**Extracted material:**
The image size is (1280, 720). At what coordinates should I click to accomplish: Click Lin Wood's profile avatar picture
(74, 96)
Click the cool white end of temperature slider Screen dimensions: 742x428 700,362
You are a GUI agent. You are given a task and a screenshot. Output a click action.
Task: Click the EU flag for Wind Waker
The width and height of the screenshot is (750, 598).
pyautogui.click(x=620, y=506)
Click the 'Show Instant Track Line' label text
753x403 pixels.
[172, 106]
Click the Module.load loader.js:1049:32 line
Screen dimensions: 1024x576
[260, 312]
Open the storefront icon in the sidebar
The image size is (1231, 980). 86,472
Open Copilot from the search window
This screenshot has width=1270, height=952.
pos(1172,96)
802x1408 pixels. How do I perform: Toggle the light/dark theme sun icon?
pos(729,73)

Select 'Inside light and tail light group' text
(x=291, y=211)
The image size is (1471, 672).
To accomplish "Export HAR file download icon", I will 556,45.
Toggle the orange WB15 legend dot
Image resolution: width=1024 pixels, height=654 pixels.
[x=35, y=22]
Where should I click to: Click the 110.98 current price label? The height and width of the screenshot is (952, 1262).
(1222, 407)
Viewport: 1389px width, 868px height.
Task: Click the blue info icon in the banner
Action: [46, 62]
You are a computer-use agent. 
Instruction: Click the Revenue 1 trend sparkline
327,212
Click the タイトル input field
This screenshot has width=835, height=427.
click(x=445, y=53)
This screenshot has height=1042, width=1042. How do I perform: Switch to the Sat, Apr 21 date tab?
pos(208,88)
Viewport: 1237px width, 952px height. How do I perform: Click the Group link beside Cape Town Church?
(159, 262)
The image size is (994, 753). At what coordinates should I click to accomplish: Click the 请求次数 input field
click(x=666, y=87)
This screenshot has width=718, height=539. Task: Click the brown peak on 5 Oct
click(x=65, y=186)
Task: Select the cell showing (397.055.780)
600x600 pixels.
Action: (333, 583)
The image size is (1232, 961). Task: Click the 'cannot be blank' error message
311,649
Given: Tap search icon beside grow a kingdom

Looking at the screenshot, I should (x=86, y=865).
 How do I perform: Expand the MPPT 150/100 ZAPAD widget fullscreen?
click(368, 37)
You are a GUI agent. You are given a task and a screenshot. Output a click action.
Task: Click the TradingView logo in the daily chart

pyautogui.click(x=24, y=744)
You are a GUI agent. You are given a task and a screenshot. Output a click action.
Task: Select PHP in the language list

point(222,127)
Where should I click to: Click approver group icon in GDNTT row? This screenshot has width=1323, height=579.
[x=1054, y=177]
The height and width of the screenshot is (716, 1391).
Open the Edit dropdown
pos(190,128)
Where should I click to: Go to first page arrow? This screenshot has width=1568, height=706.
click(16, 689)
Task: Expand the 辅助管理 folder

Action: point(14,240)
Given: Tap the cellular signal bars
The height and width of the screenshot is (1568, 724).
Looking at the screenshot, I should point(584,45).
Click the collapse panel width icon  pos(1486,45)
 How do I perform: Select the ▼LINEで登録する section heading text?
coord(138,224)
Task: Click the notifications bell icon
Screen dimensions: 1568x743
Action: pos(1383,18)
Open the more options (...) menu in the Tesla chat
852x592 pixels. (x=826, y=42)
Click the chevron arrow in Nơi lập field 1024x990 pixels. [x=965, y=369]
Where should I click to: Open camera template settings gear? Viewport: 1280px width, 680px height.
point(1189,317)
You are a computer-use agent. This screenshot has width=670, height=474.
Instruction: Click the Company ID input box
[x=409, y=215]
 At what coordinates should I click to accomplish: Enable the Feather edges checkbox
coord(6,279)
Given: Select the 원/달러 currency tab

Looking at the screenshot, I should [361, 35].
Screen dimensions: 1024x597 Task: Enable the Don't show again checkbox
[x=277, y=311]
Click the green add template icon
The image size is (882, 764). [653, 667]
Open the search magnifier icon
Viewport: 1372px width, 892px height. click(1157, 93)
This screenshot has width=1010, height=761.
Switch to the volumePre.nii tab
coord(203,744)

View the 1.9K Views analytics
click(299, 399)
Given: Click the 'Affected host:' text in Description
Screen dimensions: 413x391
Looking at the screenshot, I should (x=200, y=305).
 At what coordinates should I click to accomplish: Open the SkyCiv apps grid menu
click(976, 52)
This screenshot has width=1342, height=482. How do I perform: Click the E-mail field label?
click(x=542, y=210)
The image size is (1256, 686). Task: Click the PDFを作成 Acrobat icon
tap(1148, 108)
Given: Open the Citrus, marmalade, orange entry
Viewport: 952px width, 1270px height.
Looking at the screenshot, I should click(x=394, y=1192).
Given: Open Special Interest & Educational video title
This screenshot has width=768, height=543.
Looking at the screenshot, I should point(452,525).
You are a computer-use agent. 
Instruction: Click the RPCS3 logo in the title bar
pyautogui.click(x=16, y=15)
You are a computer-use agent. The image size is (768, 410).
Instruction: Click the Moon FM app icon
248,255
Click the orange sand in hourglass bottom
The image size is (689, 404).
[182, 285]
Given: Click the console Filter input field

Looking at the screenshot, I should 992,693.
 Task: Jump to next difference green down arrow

**What you have to do:**
Everything above from the line containing "The width and" down to the line containing "Open Copilot from the search window" is to be transcribed exactly, with both of those lines included and nothing else added.

**Expected answer:**
The width and height of the screenshot is (750, 598).
pyautogui.click(x=620, y=506)
Click the 'Show Instant Track Line' label text
753x403 pixels.
[172, 106]
Click the Module.load loader.js:1049:32 line
Screen dimensions: 1024x576
[260, 312]
Open the storefront icon in the sidebar
The image size is (1231, 980). 86,472
Open Copilot from the search window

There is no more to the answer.